• [Information given]:
.....

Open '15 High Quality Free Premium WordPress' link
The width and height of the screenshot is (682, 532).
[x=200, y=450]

.....

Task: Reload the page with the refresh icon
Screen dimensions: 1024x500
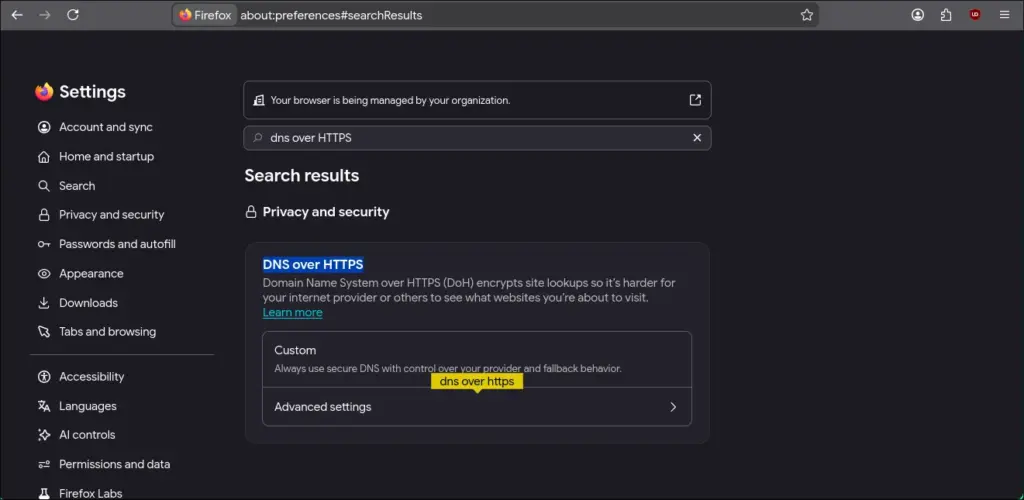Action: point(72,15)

.....

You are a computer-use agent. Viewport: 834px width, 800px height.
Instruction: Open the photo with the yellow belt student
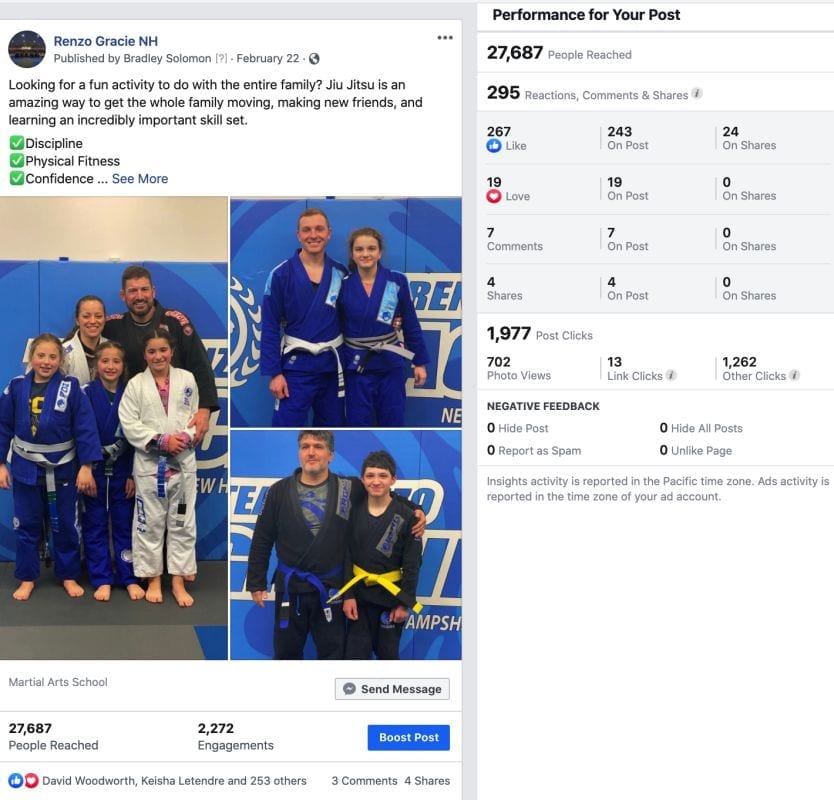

.....

• [Task instructions]:
What you give back should be only the lines of the records above, starting at the line with "You are a computer-use" and ending at the line with "Instruction: Open the", restated word for word.

• [Response area]:
You are a computer-use agent. Viewport: 834px width, 800px height.
Instruction: Open the photo with the yellow belt student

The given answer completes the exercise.